Showing 3 changed files with 30 additions and 17 deletions.
diff --git a/README.md b/README.md
@@ -33,8 +33,10 @@ device uuid, `-u <uuid>`, the results will be cached and it will connect to the
 ## Installing
 
 ### Install release binaries
+
 https://github.com/vishen/go-chromecast/releases
-* If using Linux: Download the latest release, unzip using `tar -xzf go-chromecast.tar.gz`, and install using `sudo install ./go-chromecast /usr/bin/`
+
+- If using Linux: Download the latest release, unzip using `tar -xzf go-chromecast.tar.gz`, and install using `sudo install ./go-chromecast /usr/bin/`
 
 ### Install the usual Go way:
 
@@ -96,8 +98,8 @@ Flags:
 Use "go-chromecast [command] --help" for more information about a command.
 ```
 
-
 ## Usage
+
 ```
 # View available cast devices.
 $ go-chromecast ls
@@ -203,13 +205,14 @@ $ go-chromecast ui
 ![User-interface example](go-chromecast-ui.png "User-interface example")
 
 A basic terminal user-interface is provided, that supports the following controls:
-* Quit: "q"
-* Play/Pause: SPACE
-* Volume: - / +
-* Mute/Unmute: "m"
-* Seek (15s): <- / ->
-* Previous/Next: PgUp / PgDn
-* Stop: "s"
+
+- Quit: "q"
+- Play/Pause: SPACE
+- Volume: - / +
+- Mute/Unmute: "m"
+- Seek (15s): <- / ->
+- Previous/Next: PgUp / PgDn
+- Stop: "s"
 
 It can be run in the following ways:
 
@@ -311,5 +314,7 @@ For non en-US languages
 
 ```
 $ go-chromecast tts <message_to_say> --google-service-account=/path/to/service/account.json \
-  --voice-name en-US-Wavenet-G
+  --voice-name en-US-Wavenet-G --speaking-rate 1.05 --pitch 0.9
 ```
+
+List of available voices (voice-name) can be found here: https://cloud.google.com/text-to-speech/
diff --git a/cmd/tts.go b/cmd/tts.go
@@ -39,8 +39,11 @@ var ttsCmd = &cobra.Command{
 			fmt.Printf("--google-service-account is required\n")
 			return
 		}
-
+
+		languageCode, _ := cmd.Flags().GetString("language-code")

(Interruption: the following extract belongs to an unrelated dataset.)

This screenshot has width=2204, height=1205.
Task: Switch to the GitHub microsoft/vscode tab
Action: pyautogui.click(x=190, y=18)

 		voiceName, _ := cmd.Flags().GetString("voice-name")
+		speakingRate, _ := cmd.Flags().GetFloat32("speaking-rate") 
+		pitch, _ := cmd.Flags().GetFloat32("pitch") 
 
 		b, err := ioutil.ReadFile(googleServiceAccount)
 		if err != nil {
@@ -54,7 +57,7 @@ var ttsCmd = &cobra.Command{
 			return
 		}
 
-		data, err := tts.Create(args[0], b, voiceName)

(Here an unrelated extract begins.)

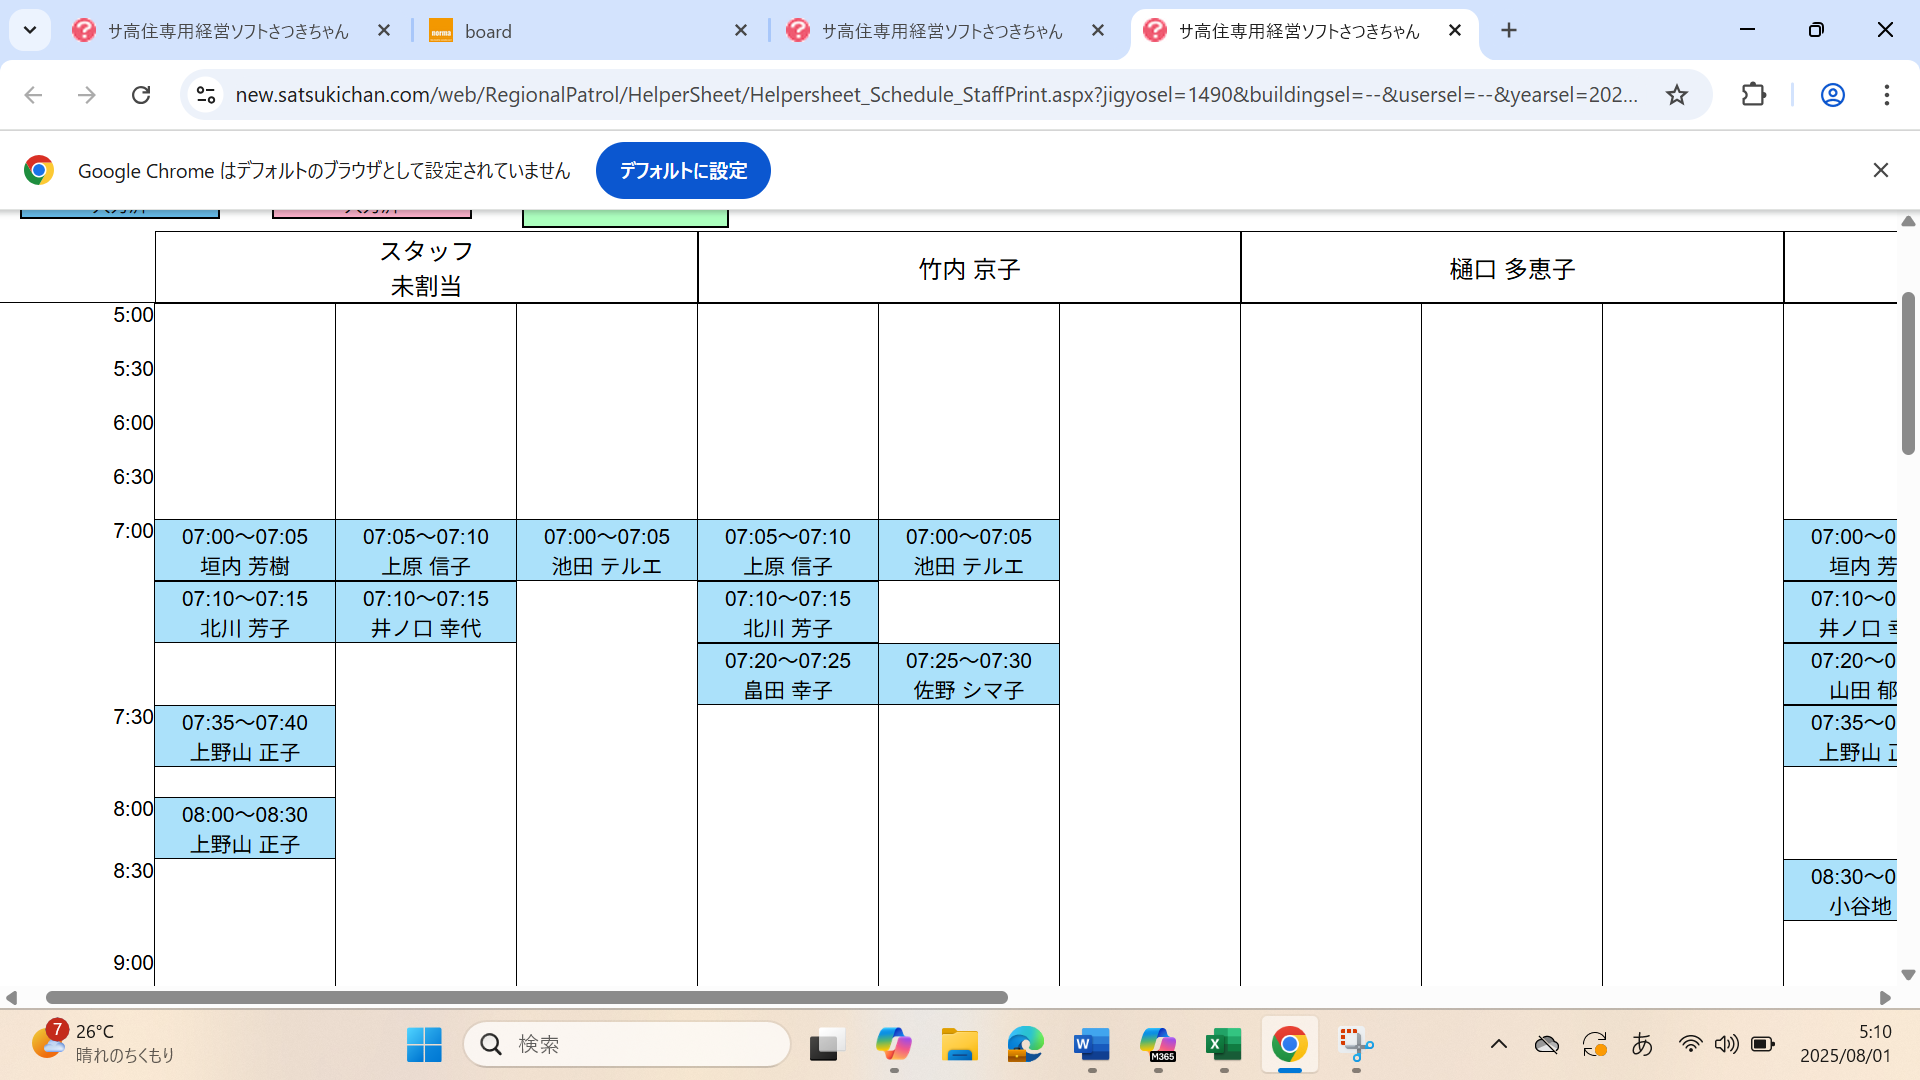1920x1080 pixels.
Task: Click the 08:00～08:30 上野山 正子 schedule block
Action: 245,829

+		data, err := tts.Create(args[0], b, languageCode, voiceName, speakingRate, pitch)
 		if err != nil {
 			fmt.Printf("%v\n", err)
 			return
@@ -88,5 +91,8 @@ var ttsCmd = &cobra.Command{
 func init() {
 	rootCmd.AddCommand(ttsCmd)
 	ttsCmd.Flags().String("google-service-account", "", "google service account JSON file")

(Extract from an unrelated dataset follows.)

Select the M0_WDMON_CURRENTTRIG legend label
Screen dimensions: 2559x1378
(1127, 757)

-	ttsCmd.Flags().String("voice-name", "en-US", "text-to-speech Voice (en-US-Wavenet-G, pl-PL-Wavenet-A, pl-PL-Wavenet-B, de-DE-Wavenet-A)")
+	ttsCmd.Flags().String("language-code", "en-US", "text-to-speech Language Code (de-DE, ja-JP,...)")
+	ttsCmd.Flags().String("voice-name", "en-US-Wavenet-G", "text-to-speech Voice (en-US-Wavenet-G, pl-PL-Wavenet-A, pl-PL-Wavenet-B, de-DE-Wavenet-A)")
+	ttsCmd.Flags().Float32("speaking-rate", 1.0, "speaking rate")
+	ttsCmd.Flags().Float32("pitch", 1.0, "pitch")
 }
diff --git a/tts/tts.go b/tts/tts.go
@@ -15,7 +15,7 @@ const (
 	timeout = time.Second * 10
 )
 
-func Create(sentence string, serviceAccountKey []byte, voiceName string) ([]byte, error) {
+func Create(sentence string, serviceAccountKey []byte, languageCode string, voiceName string, speakingRate float32, pitch float32) ([]byte, error) {
 	ctx, cancel := context.WithTimeout(context.Background(), timeout)
 	defer cancel()
 
@@ -29,12 +29,14 @@ func Create(sentence string, serviceAccountKey []byte, voiceName string) ([]byte
 			InputSource: &texttospeechpb.SynthesisInput_Text{Text: sentence},
 		},
 		Voice: &texttospeechpb.VoiceSelectionParams{
-			Name: voiceName,
+			LanguageCode: languageCode,
+			Name:         voiceName,
+			SsmlGender:   texttospeechpb.SsmlVoiceGender_NEUTRAL,
 		},
 		AudioConfig: &texttospeechpb.AudioConfig{
 			AudioEncoding: texttospeechpb.AudioEncoding_MP3,
-			SpeakingRate: 1.0,
-			Pitch: 1.0,
+			SpeakingRate: float64(speakingRate),
+			Pitch: float64(pitch),
 		},
 	}